■ Actions to take:
A. List each benefit that the abstract on next-generation sequencing in cardiogenetics says comes from identifying the causative mutation.
B. Continue the abstract on next-generation sequencing in cardiogenetics from its last sentence.

Importance of the field: For patients with congenital and inherited heart disorders, causative mutations are often not identified owing to limitations of current screening techniques. Identifying the mutation is of major importance for genetic counseling of patients and families, facilitating the diagnosis in people at risk and directing clinical management. Next-generation sequencing (NGS) provides unprecedented opportunities to maximize mutation yields and improve clinical management, genetic counseling and monitoring of patients.
Areas covered in this review: Recent NGS applications are reviewed, focusing on methods relevant for molecular diagnostics in cardiogenetics. Requirements for reliable implementation in clinical practice and challenges that clinicians, bioinfomaticians and molecular diagnosticians must deal with in analyzing resulting data are discussed.

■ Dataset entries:
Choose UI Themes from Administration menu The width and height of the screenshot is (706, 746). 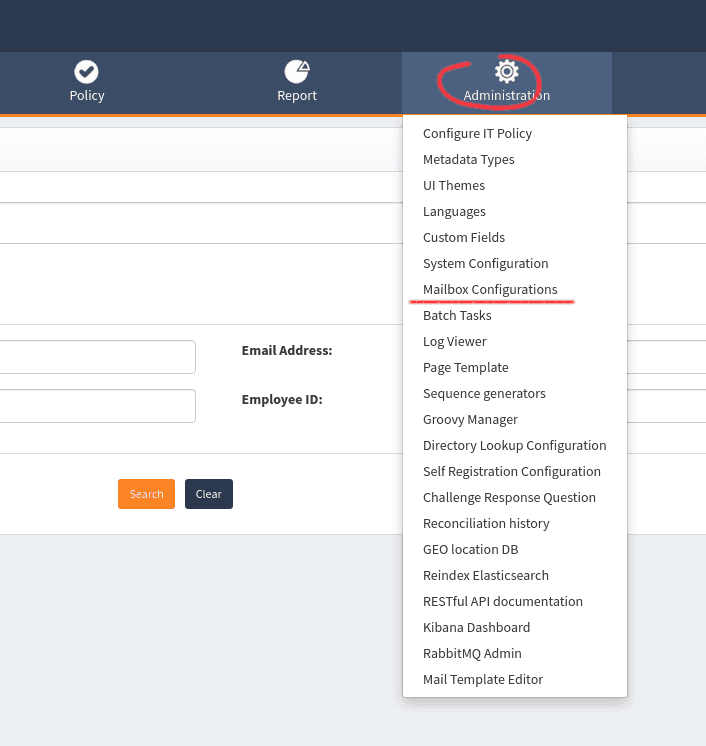click(x=453, y=186)
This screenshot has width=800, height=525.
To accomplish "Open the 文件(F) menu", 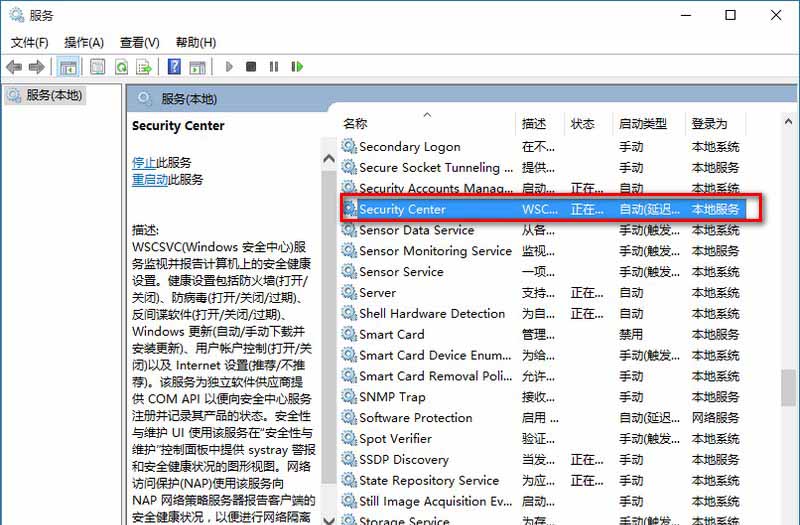I will click(29, 42).
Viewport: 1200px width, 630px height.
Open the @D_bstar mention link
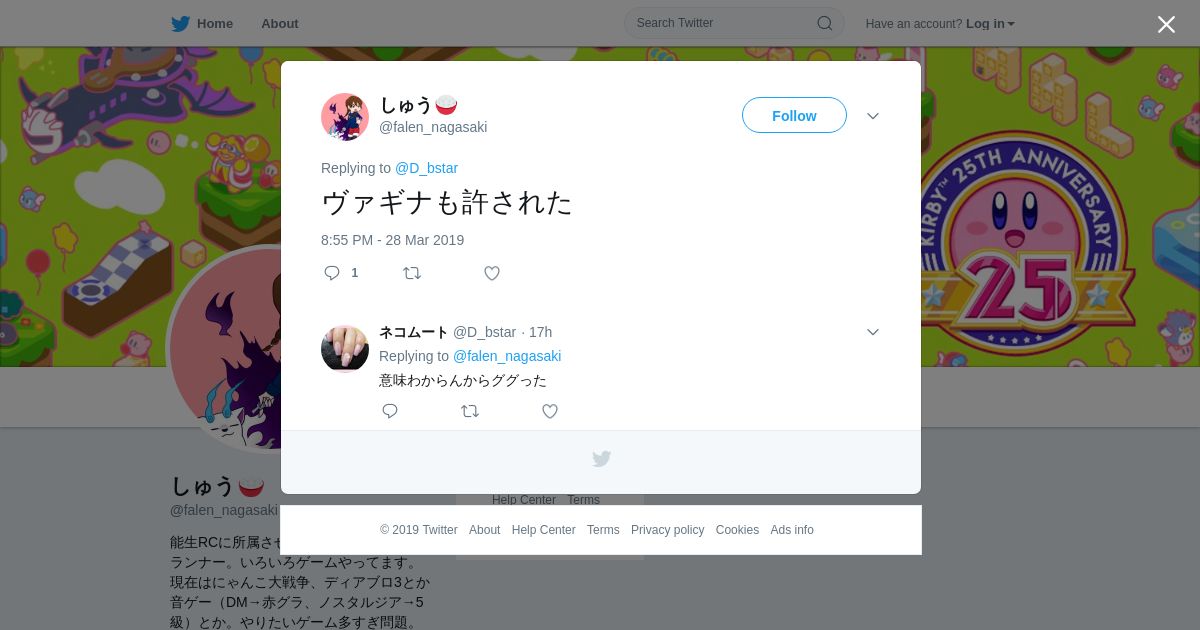(426, 168)
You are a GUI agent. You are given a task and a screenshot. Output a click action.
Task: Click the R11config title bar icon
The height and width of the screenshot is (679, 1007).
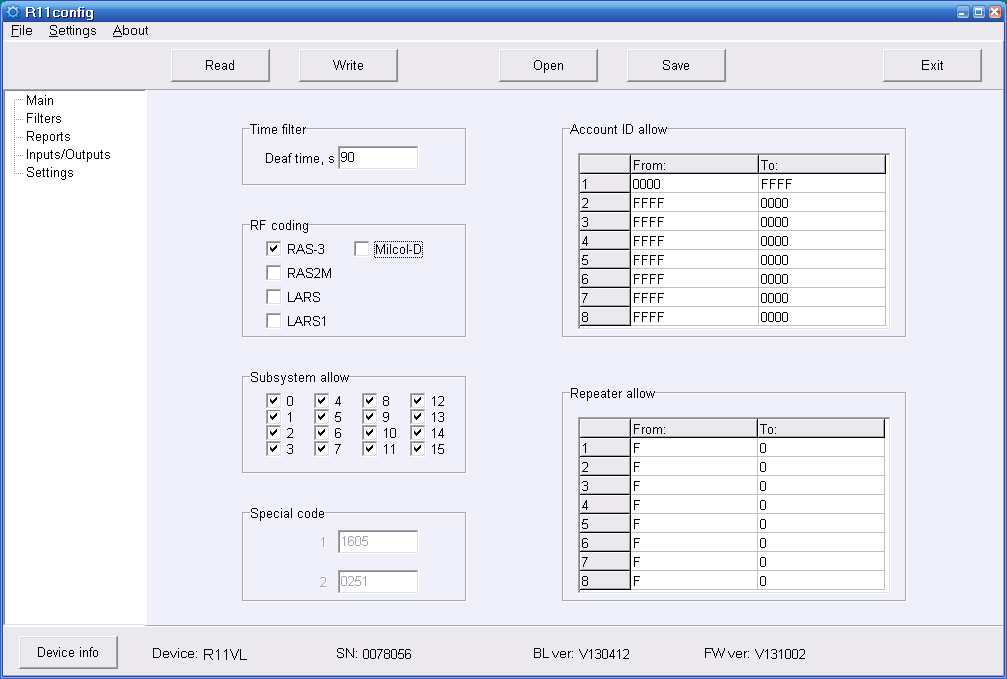(x=13, y=11)
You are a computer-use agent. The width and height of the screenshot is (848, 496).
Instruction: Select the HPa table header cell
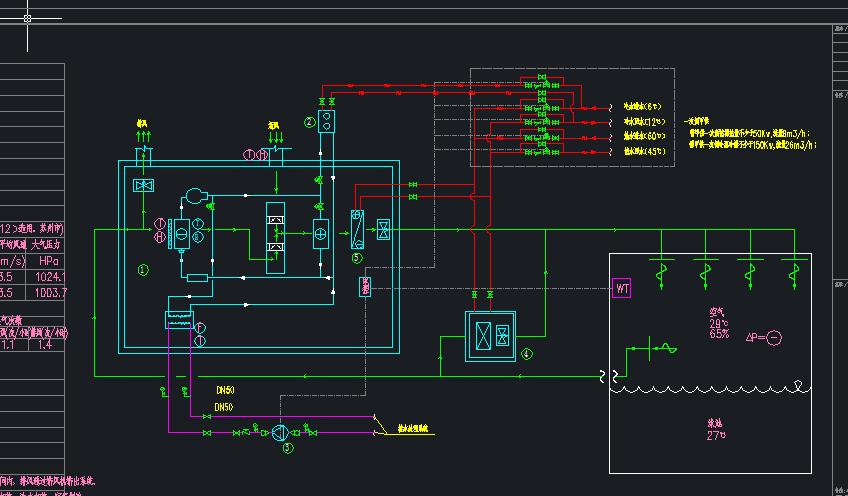tap(49, 261)
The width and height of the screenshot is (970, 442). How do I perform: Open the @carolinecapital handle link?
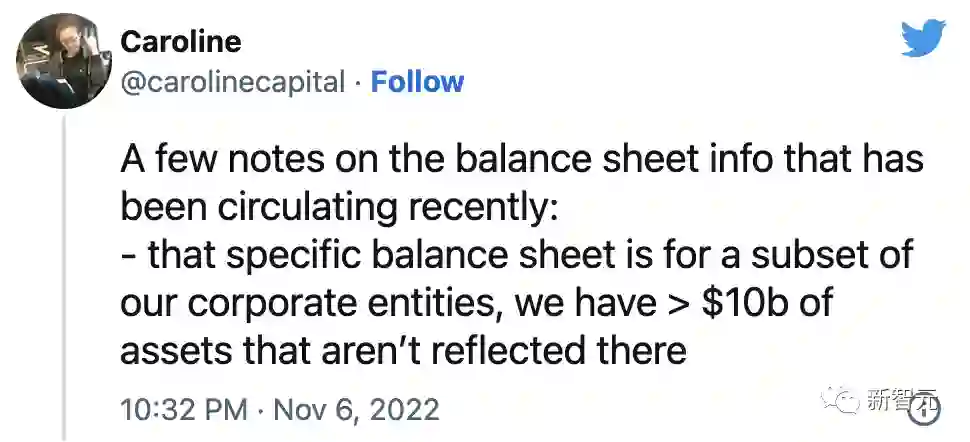pos(232,81)
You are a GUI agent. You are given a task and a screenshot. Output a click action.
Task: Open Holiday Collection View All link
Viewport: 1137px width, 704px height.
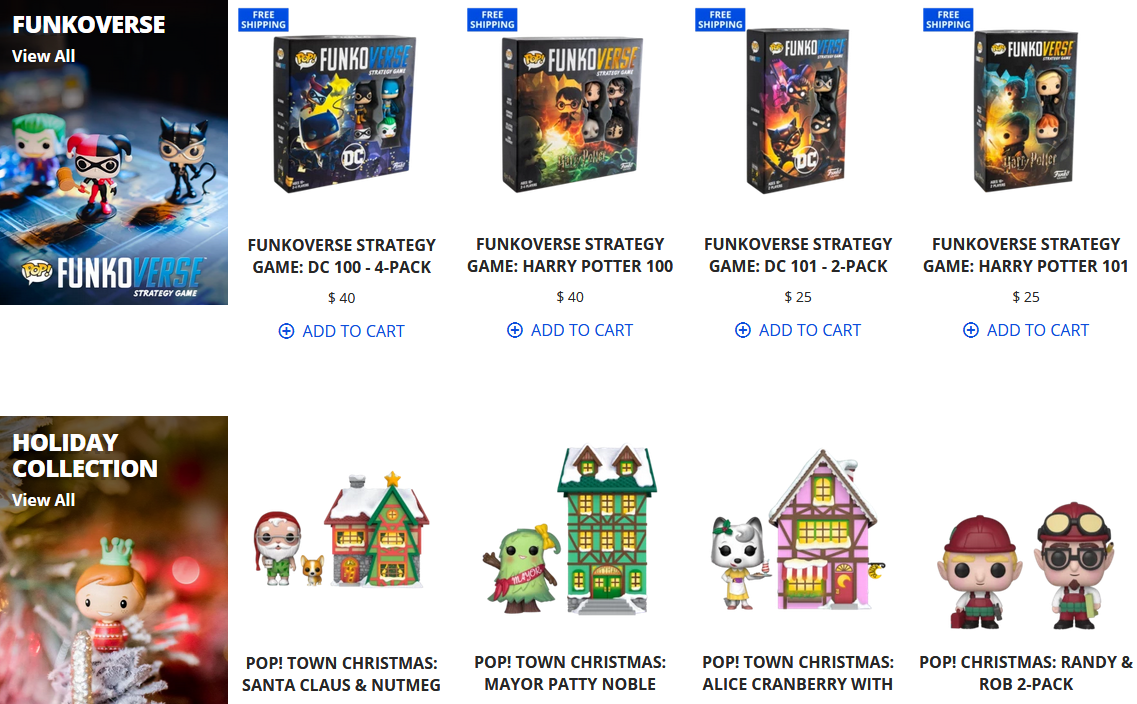click(44, 500)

■ Written responses:
A. genetic counseling of patients and families; facilitating the diagnosis in people at risk; directing clinical management

B.
What the reader will gain: Readers will be introduced to recent developments, techniques and applications in NGS. They will learn about possibilities of using it in clinical diagnostics. They will become acquainted with difficulties and challenges in interpreting the data and considerations around communicating these issues to patients and the community.
Take home message: Although several obstacles are still to be overcome and there is much still to learn, NGS will revolutionize clinical molecular diagnostics of inherited and congenital cardiac diseases, maximizing mutation yields and leading to optimized diagnostic and clinical care.